UPDATE x2: OK, I think I know what happened in Iowa.
In 2016, there were (officially) 6 carriers participating in the individual market, although two of them only had a handful of enrollees between them and two were really just divisions of a single carrier (Wellmark).
Wellmark finally jumped onto the ACA exchange in 2017...only to bail again for 2018, dumping their 21,000 ACA enrollees. The other carrier, Aetna, also bailed shortly thereafter, leaving Medica holding the IV bag, so to speak, leaving Medica with their 42,000 or so enrollees. That's up to 63,000 people who were theoretically dropped in Medica's lap--even though Medica appears to only have had around 1,800 ACA enrollees total in 2016 (I'm not sure how many they had last year).

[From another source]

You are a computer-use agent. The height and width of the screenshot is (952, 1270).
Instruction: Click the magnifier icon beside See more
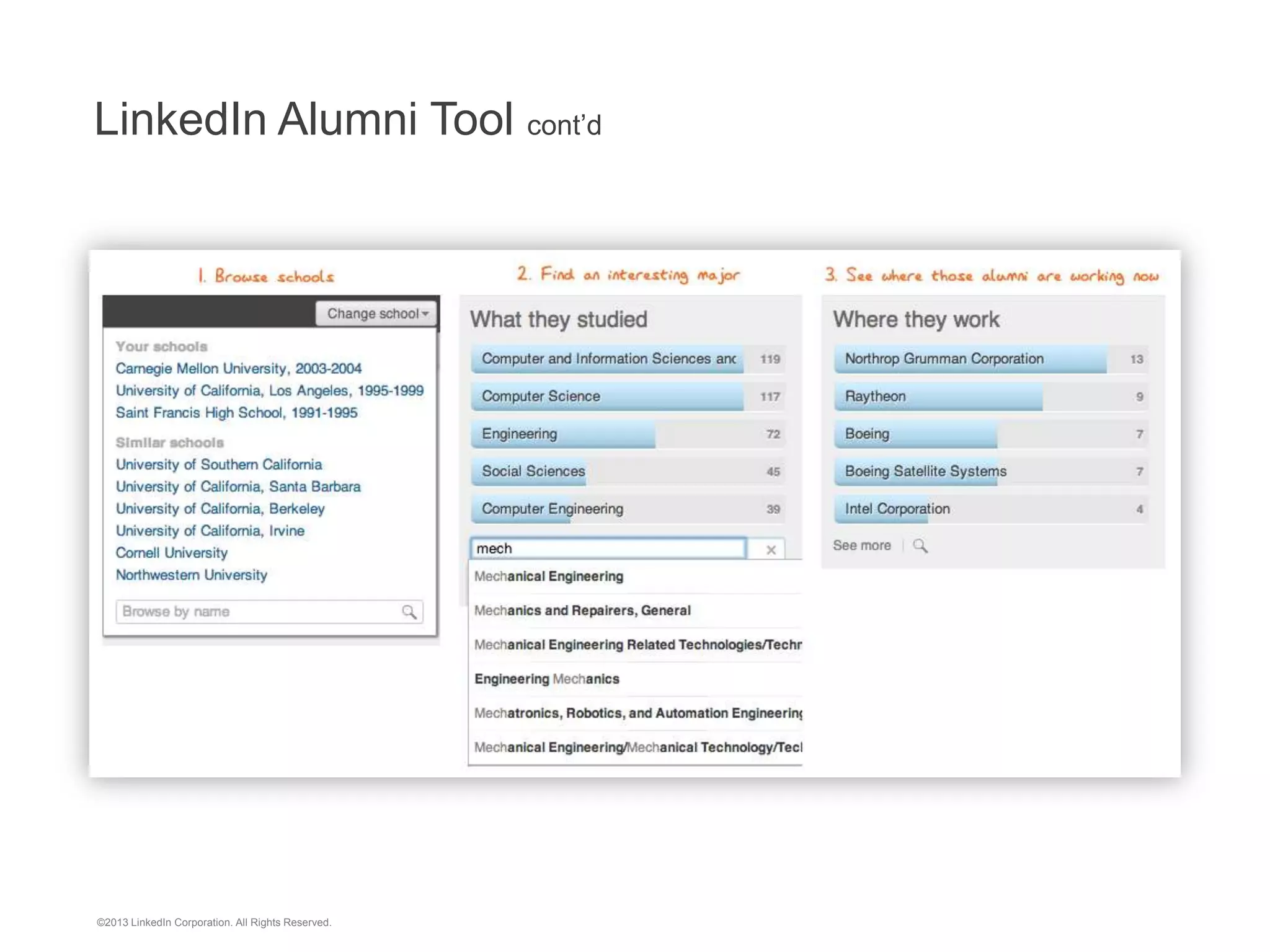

Not all of these Aetna/Wellmark enrollees did so, of course, and Medica might have had significantly more enrollees than that last year, but the point is that the "average rate increase" for any carrier only applies to their current enrollees.
Let's say Medica had 5,000 enrollees in 2017 paying $500/month and raised their premiums 50%, to $750/month.
Meanwhile, let's say there were 45,000 Aetna/Wellmark enrollees who had been paying $400/month in 2017.
Combined, that's an average premium of ($360 x 90%) + ($500 x 10%) = $410.
If all 45,000 move to Medica plans, the average increase for all 50,000 would be an 83% average increase even though Medica "only" raised their rates 50%.
The actual numbers are somewhat different from this, of course, but it illustrates the point. Collectively, with hundreds of carriers and millions of enrollees spread across 50 states, these sorts of discrepancies tend to cancel each other out, but when you drill down to a single state with only 3 carriers at play, it can make a massive difference.